Introduction: Establishing a living donor kidney transplant program in a limited resource setting while upholding internationally accepted ethical and regulatory requirements and aiming for outstanding outcomes is a challenging task. To reduce medical referrals abroad and make surgical care more accessible to patients from Rwanda and the region, King Faisal Hospital Rwanda (KFH) established the country’s first living donor kidney transplant program, which launched in May 2023. We describe the socio-demographic features and initial outcomes of living donor kidney transplant recipients in our new program.
Methods: A retrospective analysis was conducted across kidney transplant recipients, including their demographics, clinical characteristics, and initial surgical and clinical outcomes. The surgical techniques and kidney transplant evaluation, management, and follow-up are similar to those used at reputable transplant hospitals worldwide.
Results: Twenty living donor kidney transplants were performed over nine months, from May 2023 through January 2024. The mean age of the recipients was 44.8 years, with 45% of the recipients being between 46 and 60 years, and 75% being male. Seventeen transplants were performed between related donors (parents and siblings), and only three donations were from unrelated donors. The primary diagnoses of kidney failure were diabetic nephropathy (35%), hypertension (35%), and chronic glomerulonephritis (25%). There was one allograft biopsy-proven cellular mediated rejection. Two recipients developed lymphocele during the first three postoperative months. Among the twenty recipients, new onset diabetes occurred in two recipients post-transplantation. Only one recipient required hospital readmission post-transplant because of ureteric stenosis. The mean serum creatinine at 1 month, 3 months, 6 months, and 9 months was 118.3, 94.3, 86.4, and 91.8 micromol/L respectively.

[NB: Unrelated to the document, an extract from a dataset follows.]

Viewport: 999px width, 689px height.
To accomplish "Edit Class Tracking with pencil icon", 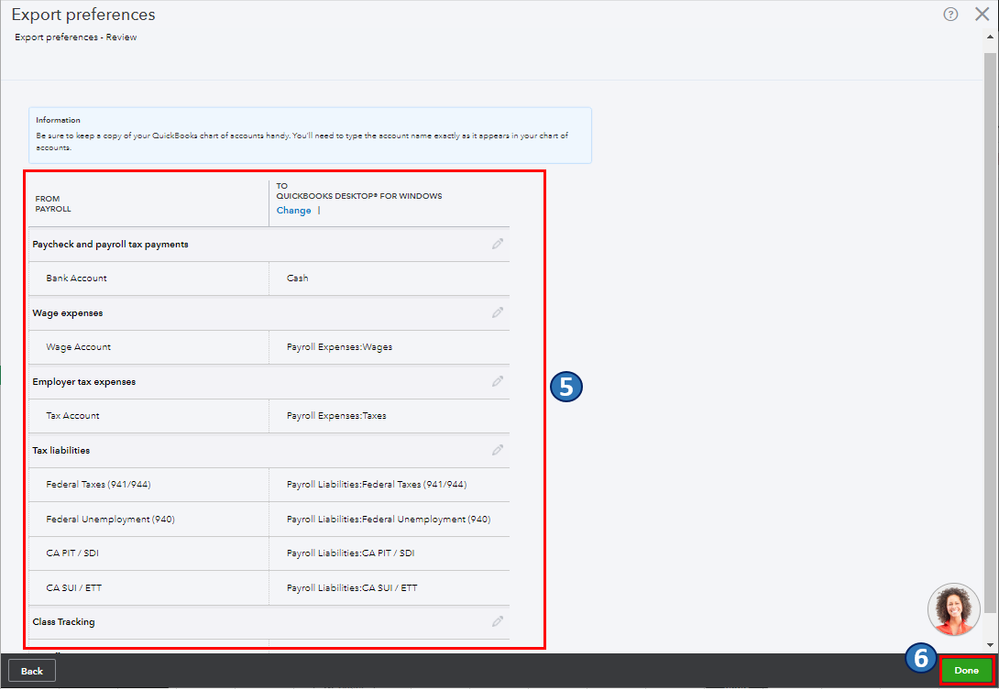I will click(x=497, y=621).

Conclusion: Rwanda’s living donor transplant program emphasizes sustainable and equitable access to care. Furthermore, ongoing transplant surgical and medical education emphasizes in-country training within Rwanda with support through academic partnerships. Program structure, protocols, and results are comparable to those achieved in Europe and North America. To come to a more accurate conclusion, further studies with a comparatively larger cohort and a longer follow-up period will be needed.